BEGIN Records shown

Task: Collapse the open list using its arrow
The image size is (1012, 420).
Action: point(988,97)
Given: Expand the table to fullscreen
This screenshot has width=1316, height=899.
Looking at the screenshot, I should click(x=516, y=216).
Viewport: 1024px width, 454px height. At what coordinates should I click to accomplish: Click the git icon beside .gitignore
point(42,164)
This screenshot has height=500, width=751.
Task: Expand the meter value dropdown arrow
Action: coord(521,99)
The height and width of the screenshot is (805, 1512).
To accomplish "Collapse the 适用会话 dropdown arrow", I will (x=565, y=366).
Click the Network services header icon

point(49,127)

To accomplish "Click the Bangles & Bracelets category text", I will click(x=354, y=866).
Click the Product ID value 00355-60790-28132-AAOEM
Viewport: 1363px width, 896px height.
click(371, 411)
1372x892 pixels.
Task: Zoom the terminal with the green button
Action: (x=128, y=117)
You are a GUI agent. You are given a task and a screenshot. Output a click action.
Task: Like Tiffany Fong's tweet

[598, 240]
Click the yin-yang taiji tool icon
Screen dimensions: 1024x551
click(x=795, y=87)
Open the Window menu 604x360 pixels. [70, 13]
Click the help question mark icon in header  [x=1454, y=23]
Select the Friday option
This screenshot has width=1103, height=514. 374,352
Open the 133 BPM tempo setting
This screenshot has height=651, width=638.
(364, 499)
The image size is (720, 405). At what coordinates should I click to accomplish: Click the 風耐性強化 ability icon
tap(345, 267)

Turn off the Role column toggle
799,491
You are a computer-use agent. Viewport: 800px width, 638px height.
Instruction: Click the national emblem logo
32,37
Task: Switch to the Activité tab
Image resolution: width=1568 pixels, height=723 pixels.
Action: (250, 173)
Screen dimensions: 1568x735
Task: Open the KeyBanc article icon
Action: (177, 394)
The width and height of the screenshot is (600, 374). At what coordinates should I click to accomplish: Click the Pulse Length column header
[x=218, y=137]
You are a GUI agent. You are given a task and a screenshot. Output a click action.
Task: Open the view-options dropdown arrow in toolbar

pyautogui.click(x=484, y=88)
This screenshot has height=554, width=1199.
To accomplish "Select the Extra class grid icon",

END Records shown

Work required
Rewrite every line of the entries above as a numbered list, skipping the blank lines.

Worked solution
1. Task: Collapse the open list using its arrow
2. The image size is (1012, 420).
3. Action: point(988,97)
4. Given: Expand the table to fullscreen
5. This screenshot has width=1316, height=899.
6. Looking at the screenshot, I should click(x=516, y=216).
7. Viewport: 1024px width, 454px height. At what coordinates should I click to accomplish: Click the git icon beside .gitignore
8. point(42,164)
9. This screenshot has height=500, width=751.
10. Task: Expand the meter value dropdown arrow
11. Action: coord(521,99)
12. The height and width of the screenshot is (805, 1512).
13. To accomplish "Collapse the 适用会话 dropdown arrow", I will (x=565, y=366).
14. Click the Network services header icon
15. point(49,127)
16. To accomplish "Click the Bangles & Bracelets category text", I will click(x=354, y=866).
17. Click the Product ID value 00355-60790-28132-AAOEM
18. Viewport: 1363px width, 896px height.
19. click(371, 411)
20. 1372x892 pixels.
21. Task: Zoom the terminal with the green button
22. Action: (x=128, y=117)
23. You are a GUI agent. You are given a task and a screenshot. Output a click action.
24. Task: Like Tiffany Fong's tweet
25. [598, 240]
26. Click the yin-yang taiji tool icon
27. Screen dimensions: 1024x551
28. click(x=795, y=87)
29. Open the Window menu 604x360 pixels. [70, 13]
30. Click the help question mark icon in header  [x=1454, y=23]
31. Select the Friday option
32. This screenshot has width=1103, height=514. 374,352
33. Open the 133 BPM tempo setting
34. This screenshot has height=651, width=638.
35. (364, 499)
36. The image size is (720, 405). At what coordinates should I click to accomplish: Click the 風耐性強化 ability icon
37. tap(345, 267)
38. Turn off the Role column toggle
39. 799,491
40. You are a computer-use agent. Viewport: 800px width, 638px height.
41. Instruction: Click the national emblem logo
42. 32,37
43. Task: Switch to the Activité tab
44. Image resolution: width=1568 pixels, height=723 pixels.
45. Action: (250, 173)
46. Screen dimensions: 1568x735
47. Task: Open the KeyBanc article icon
48. Action: (177, 394)
49. The width and height of the screenshot is (600, 374). At what coordinates should I click to accomplish: Click the Pulse Length column header
50. [x=218, y=137]
51. You are a GUI agent. You are given a task and a screenshot. Output a click action.
52. Task: Open the view-options dropdown arrow in toolbar
53. pyautogui.click(x=484, y=88)
54. This screenshot has height=554, width=1199.
55. To accomplish "Select the Extra class grid icon",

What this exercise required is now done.